Outro dos aspetos destacado pelo Papa Francisco é o da fraqueza da política internacional. A meu ver esta é a causa da fraca ou quase inexistente reação às alterações climáticas, que gerido de outra forma, poderia tornar-se na solução. Tantas reuniões, comités, fóruns, discussões, objetivos, políticas, promessas e acordos que não produzem os efeitos desejados e que na grande maioria dos casos são negligenciados e ignorados por quem os assina. É preciso favorecer "acordos multilaterais entre Estados" e criar "organizações mundiais mais eficazes, dotadas de autoridade para assegurar o bem comum mundial", alerta o Papa. Essas organizações "devem ser dotadas de uma real autoridade que possa «assegurar» a realização de alguns objetivos irrenunciáveis". “São necessários espaços de diálogo, consulta, arbitragem, resolução dos conflitos, supervisão e, em resumo, uma espécie de maior «democratização» na esfera global, para expressar e incluir as diversas situações”.
No que respeita à política climática global, o Papa Francisco faz um resumo sucinto das principais decisões das Conferências das Partes (COP) anuais, deixando uma conclusão que nos deve inquietar: “«os acordos tiveram um baixo nível de implementação, porque não se estabeleceram adequados mecanismos de controlo, revisão periódica e sanção das violações”.

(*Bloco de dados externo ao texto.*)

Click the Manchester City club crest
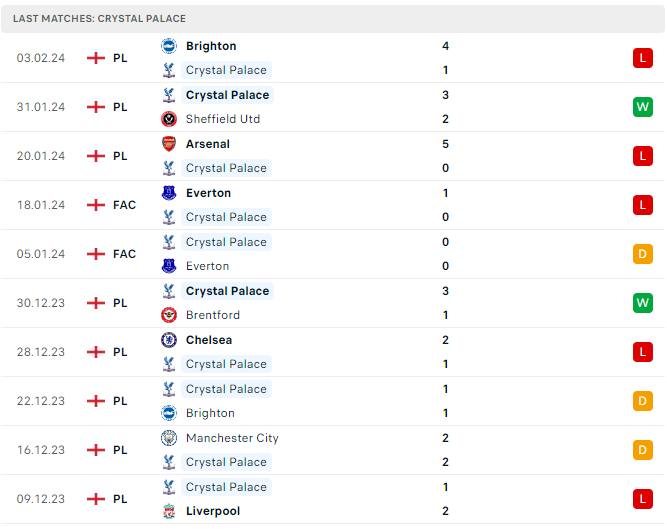667x529 pixels. pyautogui.click(x=169, y=438)
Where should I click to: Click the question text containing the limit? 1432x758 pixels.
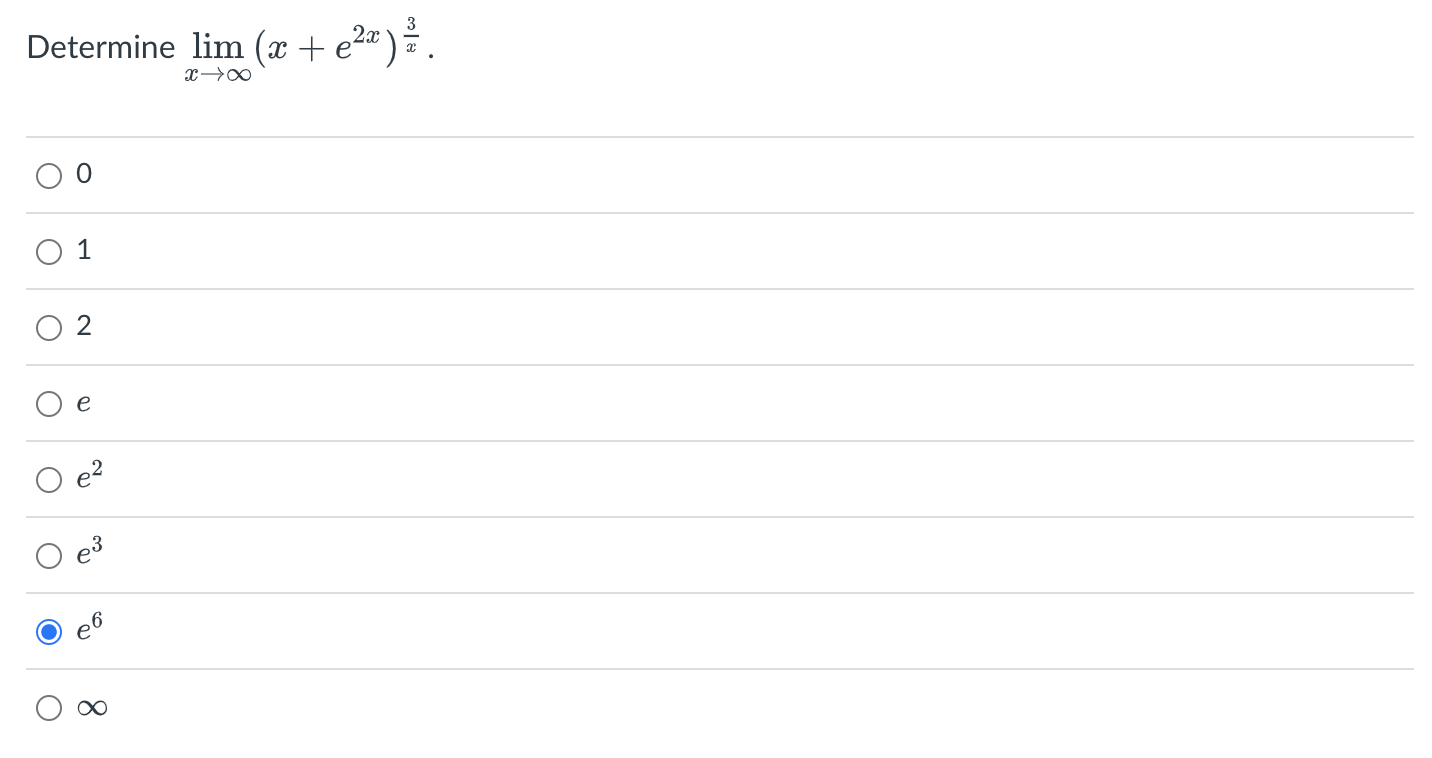230,45
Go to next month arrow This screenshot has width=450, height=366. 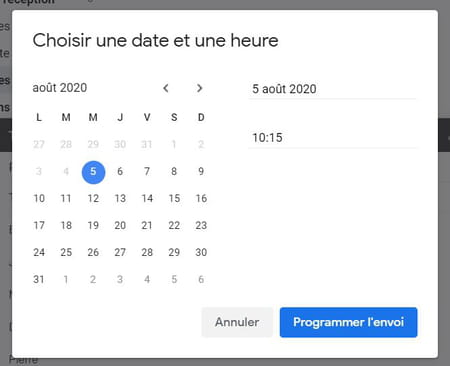(x=199, y=88)
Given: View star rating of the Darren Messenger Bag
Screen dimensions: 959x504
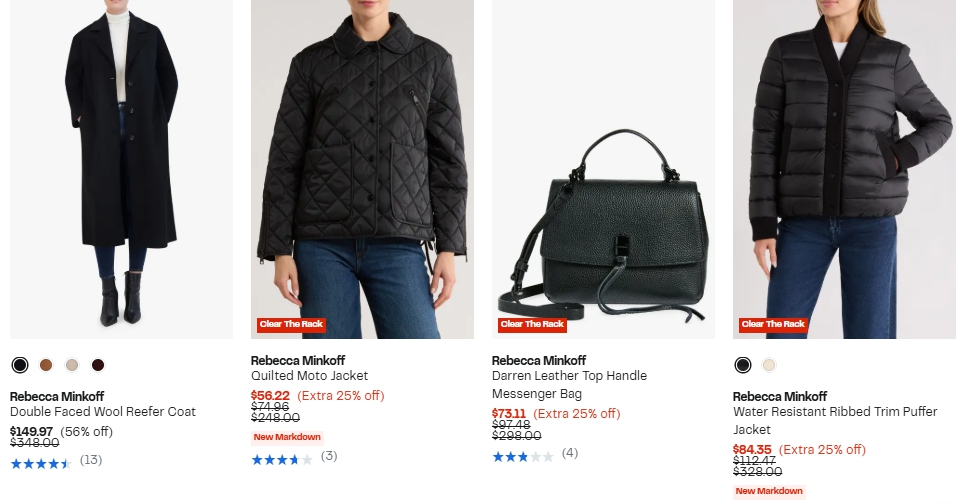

A COP28 está prestes a acontecer nos Emirados Árabes Unidos no próximo mês de dezembro e tudo indica que o Papa Francisco poderá estar presente nesta cimeira, ainda que não tenha sido oficialmente confirmado. Assim, com os olhos postos neste evento, o Papa Francisco deixa uma mensagem de esperança e também um alerta: “se temos confiança na capacidade de o ser humano transcender os seus pequenos interesses e pensar em grande, não podemos renunciar ao sonho de que a COP28 leve a uma decidida aceleração da transição energética, com compromissos eficazes que possam ser monitorizados de forma permanente. Esta Conferência pode ser um ponto de viragem, comprovando que era sério e útil tudo o que se realizou desde 1992; caso contrário, será uma grande desilusão e colocará em risco quanto se pôde alcançar de bom até aqui”.
“De uma vez por todas acabemos com a atitude irresponsável que apresenta a questão apenas como ambiental, «verde», romântica, muitas vezes ridicularizada por interesses económicos. Admitamos, finalmente, que se trata de um problema humano e social em sentido amplo e a diversos níveis. Por isso requer-se o envolvimento de todos”.
TODOS, TODOS, TODOS, porque a crise climática está a acontecer aqui e agora, porque afeta todas as criaturas do mundo. Tal como nos pede o Papa Francisco, pensemos nas gerações futuras: “Qual é o sentido da minha vida? Qual é o sentido da minha passagem por esta terra? Qual é, em última análise, o sentido do meu trabalho e do meu compromisso?”. Acabou o tempo da especulação, da previsão, da discussão, do planeamento, do ceticismo, da negação, do populismo irresponsável. As inundações apocalípticas, as enormes secas, as ondas de calor desastrosas e os ciclones e furacões catastróficos tornaram-se o novo normal nos últimos anos; continuam hoje e amanhã vão piorar. Não podemos cair no erro de achar normal todos estes fenómenos. Não há tempo a perder, é preciso agir. Não temos uma segunda oportunidade para minimizar os nossos erros.